ユズ

1.

 僕には幼い頃離れ離れになって居た姉がいる。

 今は訳合って一緒に暮らすことになっているのだけど。

 その姉は屋敷の庭園で一人でコーヒーを飲んでいた。

「ユズ、こんな所に居たんだ」

 よっ、と手を挙げるユズの隣に座る。まだ外は少し風が冷たい。

「気分転換にね。仕事もそんな楽じゃないし」

 そう言いながらわざとらしく伸びをするユズ。

「で、わざわざ探してたの?」と問われる。

「そう。今日はホワイトデーだから」とユズに返す。


2.

「チョコなんてあげたっけ?」

「ゆめと一緒に作ってたのをくれたでしょ、一応って言いながら」

 あぁ、と頷きながらコーヒーを一口飲み、僕の顔を見るユズ。

「で、お返しをくれると。ご丁寧なこった」

 笑いながら両手を差し出すユズ。「ほれ、お姉ちゃんに見せてみな」

「はいはい、これだよ」とキャラメルが入った包みを手渡す。

「あれ、私がキャラメル好きなの知ってたっけ?」とキョトンとした顔をするユズ。

 ただの偶然なんだけどなと笑いながら「それは知らなかったけど、好物なら何よりだよ」と手渡す。


3.

 包みを開け、包装紙を解き口にするユズ。

「ふぅん、美味しいじゃん。合格」と笑顔で頷く。

 その時少し強い風が吹いた。

「うー、寒いな。シオン、キャラメルラテなんて作れたりする?」

「確かシロップがあったはずだから作ってくるよ」

 そう言いながら庭園を後にする。
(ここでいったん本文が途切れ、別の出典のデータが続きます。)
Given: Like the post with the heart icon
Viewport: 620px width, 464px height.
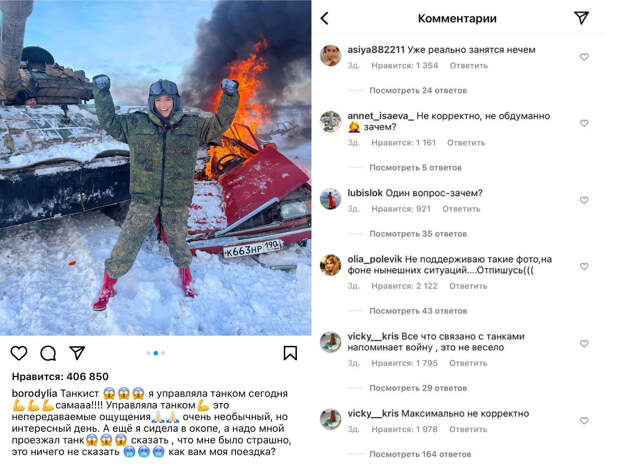Looking at the screenshot, I should coord(19,353).
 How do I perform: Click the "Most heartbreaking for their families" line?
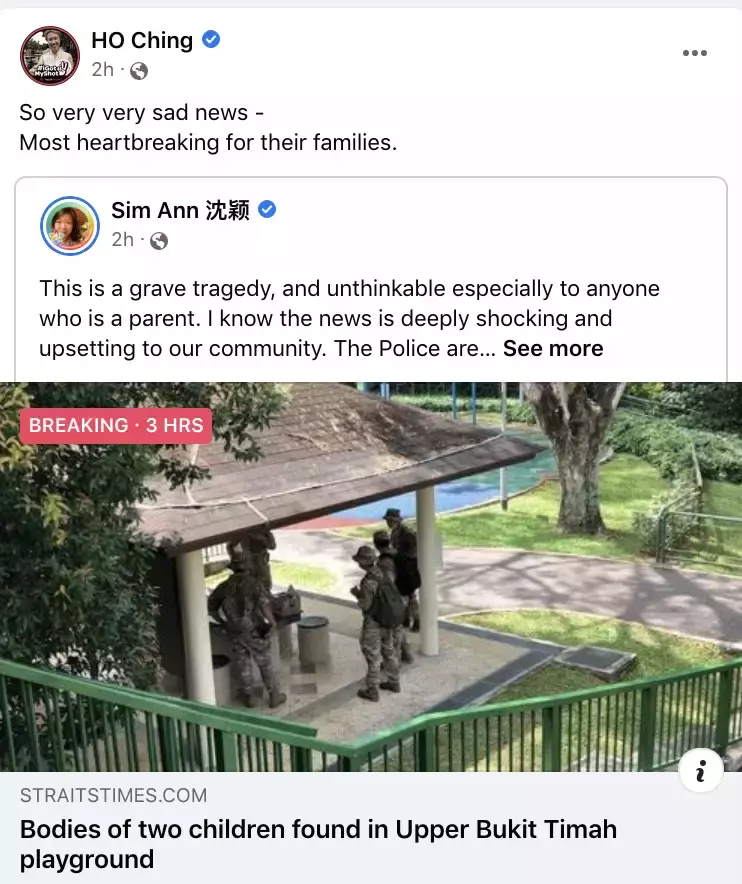point(208,143)
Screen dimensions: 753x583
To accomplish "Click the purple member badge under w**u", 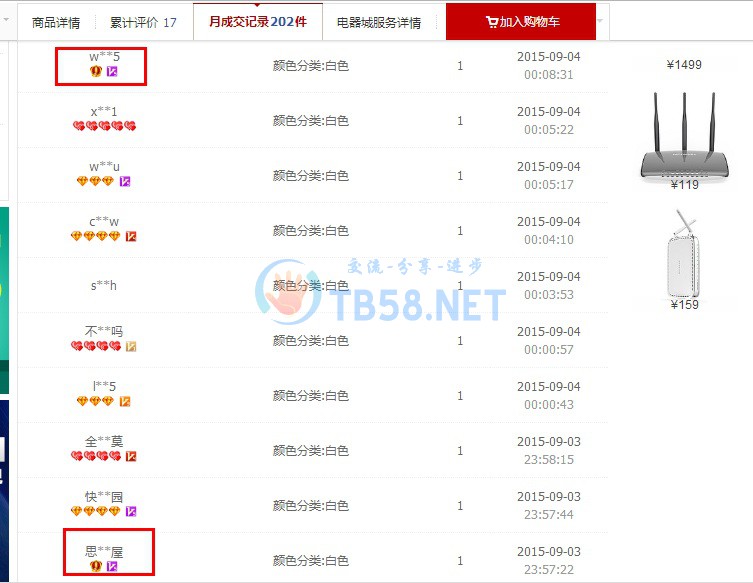I will [125, 181].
さて、姉が風邪を引かないうちに作るとしよう。


4.

 出来上がったキャラメルラテを庭園に運ぶ。

 ユズは庭園のテーブルに突っ伏して寝ているようだった。

「まったく、どこまでも手間がかかるお姉さまだこと」

 起こさないようにユズを抱きかかえリビングのソファーに寝かせる。

 キャラメルラテは起きた時にでも淹れ直してあげよう。

 そう考えながら寝ている姉を見て、安心感を得た。

 あぁ。お姉ちゃんはもうどこにもいかないんだ。


5.

 キャラメルに込められた意味は貴方と一緒なら安心、と言った所だ。

 つまるところ、ユズがここに住むようになってから離れ離れだった十数年の溝が埋まっていき、本来の姉弟としての感覚を取り戻しつつある。

 この意味をユズは理解しようとしないのだろうけど、それでも……僕の為にもゆめの為にも。

 この屋敷でずっと一緒に過ごしたい、僕達の安心できる居場所として。